Freddy Smith stands on Kittery Beach, Maine. (FREDDY SMITH | CONTRIBUTED)


“I used to sit around and imagine my dad finding me and coming and saying, ‘I’m his dad. I am here to take care of him, and then I’d belong.”

Freddy Smith essentially became an orphan at the age of 5 when his mother died in an auto accident. Smith had been born at Fort Benning, Georgia, but never knew his father.

His father did not know about him either.

“I was always told that he was killed in the Vietnam War” or something similar, Smith said.

He was living in Georgia with his mother, stepfather and sister when his mother died.

His stepfather moved Smith and his sister to Norfolk, Virginia where they lived for a few years.

One day, the stepfather took them to see their mother’s parents in Lawley, Alabama.

“He ate supper, and he said, ‘I’m going to go get some ice cream I will be back in a minute,’ and he never came back,” Smith said. “He kind of threw us out like a couple old hounds. That started my odyssey as a, I guess, an orphan or a foster kid.”

His grandparents died a couple years later.

“I go through the foster system up until I’m 18,” Smith said. “The Mcafees in Lawley actually raised me, and I still live on the farm to this day … I had a good foster mother in most ways.”

Even though his foster parents were good to him, Smith always felt like there was something missing.

“I grew up in Maplesville/ Lawley, went to Maplesville High School as a foster kid, and I don’t care what people say, especially back then, we’re thought way

less of,” Smith said. “I know there is so much more attention on trying to help foster children now. Social workers are better at what they do, but back then it wasn’t that way.”
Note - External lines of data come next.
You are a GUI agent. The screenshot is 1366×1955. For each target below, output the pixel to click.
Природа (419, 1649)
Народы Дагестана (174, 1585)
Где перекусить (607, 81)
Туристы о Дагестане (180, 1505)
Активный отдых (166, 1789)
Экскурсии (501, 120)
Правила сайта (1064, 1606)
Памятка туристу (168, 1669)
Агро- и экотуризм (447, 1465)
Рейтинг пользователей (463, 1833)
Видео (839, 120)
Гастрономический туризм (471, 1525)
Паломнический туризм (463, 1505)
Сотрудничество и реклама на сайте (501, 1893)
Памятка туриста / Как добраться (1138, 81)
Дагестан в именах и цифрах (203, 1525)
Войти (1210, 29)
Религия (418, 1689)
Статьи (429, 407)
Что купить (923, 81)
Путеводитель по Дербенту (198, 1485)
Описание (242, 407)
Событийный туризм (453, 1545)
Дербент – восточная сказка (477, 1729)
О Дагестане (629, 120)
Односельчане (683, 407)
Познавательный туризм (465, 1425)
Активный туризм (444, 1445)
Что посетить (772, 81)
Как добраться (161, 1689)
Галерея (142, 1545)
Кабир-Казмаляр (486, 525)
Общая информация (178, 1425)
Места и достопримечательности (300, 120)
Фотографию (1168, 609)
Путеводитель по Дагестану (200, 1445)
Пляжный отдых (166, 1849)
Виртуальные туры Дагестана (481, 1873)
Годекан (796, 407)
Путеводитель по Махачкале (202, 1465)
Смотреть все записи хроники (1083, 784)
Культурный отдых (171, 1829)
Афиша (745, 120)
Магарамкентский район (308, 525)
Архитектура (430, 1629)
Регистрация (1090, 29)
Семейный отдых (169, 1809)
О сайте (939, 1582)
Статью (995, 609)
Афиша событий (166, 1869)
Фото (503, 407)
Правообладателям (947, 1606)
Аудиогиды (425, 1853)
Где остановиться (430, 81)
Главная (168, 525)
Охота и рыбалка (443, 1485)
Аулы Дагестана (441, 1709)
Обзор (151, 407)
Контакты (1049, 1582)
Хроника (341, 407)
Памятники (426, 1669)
Growing up, adults would often assume Smith was the trouble maker and get on his case even though he had not done anything.

Smith graduated from MHS in 1985 and completed his welding certificate from what was then called the Chilton County Trade School. Today, he is the

maintenance director for Chilton County Schools.

A desire to find his biological father led Smith to create accounts on 23 and Me, My Heritage, and one other similar service about five years ago.

“I figured, ‘you never know maybe some of my kinfolks will pop up,” Smith said.

Prior to these technology resources, Smith said he had tried to do his own research “by making phone calls.”

“I decided five or six years ago that this (the genealogy services) was about the only shot I had,” Smith said.

He said with DNA tests, it is more than just “a shot in the dark.”

After three years of searching with little results, Smith was ready to give up, but his niece, who is a genealogist with a historical society and works for a sheriff ’s

department, assured him she could find him.

On his 53rd birthday, Smith received several notifications on his 23 and Me app.

His niece (the daughter of the sister that moved with him to Lawley) had been communicating with a woman in New Hampshire and narrowed who his father might be

down to three brothers.

He said the feeling as he read the messages was hard to describe.

“It’s not necessarily excitement, because you see that fear is there” that the person may not be receptive to being found.

Out of the three men, Arthur Pendexter was the only one that had been stationed at Fort Benning in the late 1960s.

“My mother worked at the base, and he was stationed there for a little while,” Smith said.

Photos of when each man was young were exchanged, and there did seem to be a resemblance.

“I sent him a 23 and Me DNA test, and it took a couple months, but when it came back, there it was,” Smith said. “I look on my 23 and Me app and where it has

my relatives, it says father. That was the first time I ever experienced that.”

Freddy Smith and his father Arthur Pendexter met for the first time in 2020. (FREDDY SMITH | CONTRIBUTED)

Pendexter was 79 at the time. Smith said the man was shocked but receptive to meeting him.

“The whole bunch just seemed to be so tickled,” Smith said. “It was unbelievable.”

Pendexter got married later in life and has two sons close to the ages of Smith’s sons.

“A couple months after I found him, they came down and actually visited and stayed a week at the farm, and we kind of got to know each other,” Smith said. “…My two boys (Bobby and Alex) are really his only grandchildren, and he was really, really proud of that and … he told me he was proud of the man I became. He kept saying, ‘I just wish I had known. If I had known, I would have been there.’”

Smith assured Pendexter that he knew he would have been and has always believed it.

For spring break 2021, Smith and his wife Angie drove to Maine to visit with Pendexter and extended family.

“They are so nice and so accepting,” Freddy Smith said. “He was really accepting.”

He described finding his father as “I’ve got an answer that I have been looking for since I’ve been conscious.”

He plans on returning to Maine during the next spring break.

It was a long journey to finding his father, but Smith encourages those in similar situations to go ahead and give it a try because it is possible with today’s technology.